Comme de bien entendu, comme dirait ma grand-mère, cet album est à l’image de sa carrière et de ses influences : original. C’est une histoire, de robots découvrant la Terre et se rendant compte de leur condition ingrate de machine. Dès lors ils souhaitent être plus humains pour pouvoir ressentir les sentiments humains, et notamment, évidemment, l’amour. Moi qui aime que les albums aient un début et une fin, je suis ravie. Même si le thème de l’histoire n’est pas franchement original, son traitement l’est. Vous vous en doutez, la production de l’album est parfaite, la voix de Joanna Swan est mise en valeur idéalement.
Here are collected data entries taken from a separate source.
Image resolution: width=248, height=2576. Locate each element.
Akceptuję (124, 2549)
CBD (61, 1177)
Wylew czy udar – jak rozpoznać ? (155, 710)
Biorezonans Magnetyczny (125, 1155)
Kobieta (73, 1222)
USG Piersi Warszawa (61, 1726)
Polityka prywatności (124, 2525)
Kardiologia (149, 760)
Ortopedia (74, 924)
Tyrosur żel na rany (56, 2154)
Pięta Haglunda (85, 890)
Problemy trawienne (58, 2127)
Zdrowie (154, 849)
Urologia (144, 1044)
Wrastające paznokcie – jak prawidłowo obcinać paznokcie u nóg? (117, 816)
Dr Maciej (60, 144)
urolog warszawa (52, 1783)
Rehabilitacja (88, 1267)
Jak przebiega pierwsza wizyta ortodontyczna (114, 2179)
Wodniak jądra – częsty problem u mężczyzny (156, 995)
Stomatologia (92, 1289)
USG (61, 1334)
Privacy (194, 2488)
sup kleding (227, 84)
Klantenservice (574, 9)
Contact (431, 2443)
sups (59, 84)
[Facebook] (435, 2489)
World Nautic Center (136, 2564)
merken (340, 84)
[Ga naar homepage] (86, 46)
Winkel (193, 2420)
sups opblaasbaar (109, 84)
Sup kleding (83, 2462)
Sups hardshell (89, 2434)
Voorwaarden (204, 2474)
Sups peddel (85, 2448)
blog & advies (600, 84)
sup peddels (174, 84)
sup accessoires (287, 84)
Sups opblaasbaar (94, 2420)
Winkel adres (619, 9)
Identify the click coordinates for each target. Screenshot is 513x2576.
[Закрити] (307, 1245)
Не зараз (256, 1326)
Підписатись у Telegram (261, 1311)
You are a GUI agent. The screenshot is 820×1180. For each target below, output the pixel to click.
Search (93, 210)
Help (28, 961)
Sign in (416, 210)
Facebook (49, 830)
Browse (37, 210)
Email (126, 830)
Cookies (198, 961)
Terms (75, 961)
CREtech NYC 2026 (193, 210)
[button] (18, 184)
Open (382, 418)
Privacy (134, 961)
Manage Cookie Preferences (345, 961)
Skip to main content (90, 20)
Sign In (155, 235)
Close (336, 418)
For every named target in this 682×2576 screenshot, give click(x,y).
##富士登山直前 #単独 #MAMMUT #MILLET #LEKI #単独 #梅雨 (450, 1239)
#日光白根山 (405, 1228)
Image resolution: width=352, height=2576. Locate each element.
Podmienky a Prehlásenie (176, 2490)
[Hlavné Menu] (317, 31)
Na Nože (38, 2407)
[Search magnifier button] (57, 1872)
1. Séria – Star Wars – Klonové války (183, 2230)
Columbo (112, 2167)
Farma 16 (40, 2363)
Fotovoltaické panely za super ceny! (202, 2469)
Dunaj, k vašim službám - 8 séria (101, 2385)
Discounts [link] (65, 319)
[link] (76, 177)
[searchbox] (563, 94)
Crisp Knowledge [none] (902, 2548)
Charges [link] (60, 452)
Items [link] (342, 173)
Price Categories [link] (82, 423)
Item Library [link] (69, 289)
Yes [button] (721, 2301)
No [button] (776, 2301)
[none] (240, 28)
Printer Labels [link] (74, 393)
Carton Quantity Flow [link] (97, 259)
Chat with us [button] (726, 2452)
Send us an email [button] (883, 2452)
Elle est claire et délicate comme la rosée du matin (ne me demandez pas d’où vient cette métaphore, il est tard).

Musicalement, Alien Robots Orchestra se rapproche de opéra-rock, tendance space, avec un orchestre omni-présent, mais qui trouve sa place au milieu d’influences musicales qui varient de pistes en pistes. Le tout est très agréable à écouter, on suit l’histoire – si vous comprenez l’anglais – avec plaisir, tant ce genre de concept-album est rare. Je trouve cependant que certains moments mériteraient d’avoir un peu plus d’envergure, le tout manque parfois de relief, miné par 2 ou 3 pistes qui semblent « de trop », à savoir, pour être clair, qu’on se croirait un peu trop au beau milieu d’une comédie musicale, ce qui n’est pas, mais alors vraiment pas plaisant du tout. Peut-être que la volonté de faire un album plus accessible au grand public que les précédents a poussé François-Elie Roulin à simplifier un peu trop sa musique ; dommage. Mais ces petits désagréments ne doivent cependant pas occulté les très bons moments que possèdent cet album, le mélange des influences qui vont du classic rock à l’électro, passant par le funk, le post-rock ou celle d’un Brian Eno, inévitable.

Au final, un album qui s’écoute très bien, qui offre une autre facette de la production musicale, adossée à une vraie histoire et pas à une collection d' »impressions » comme le sont la plupart des albums actuels. À découvrir !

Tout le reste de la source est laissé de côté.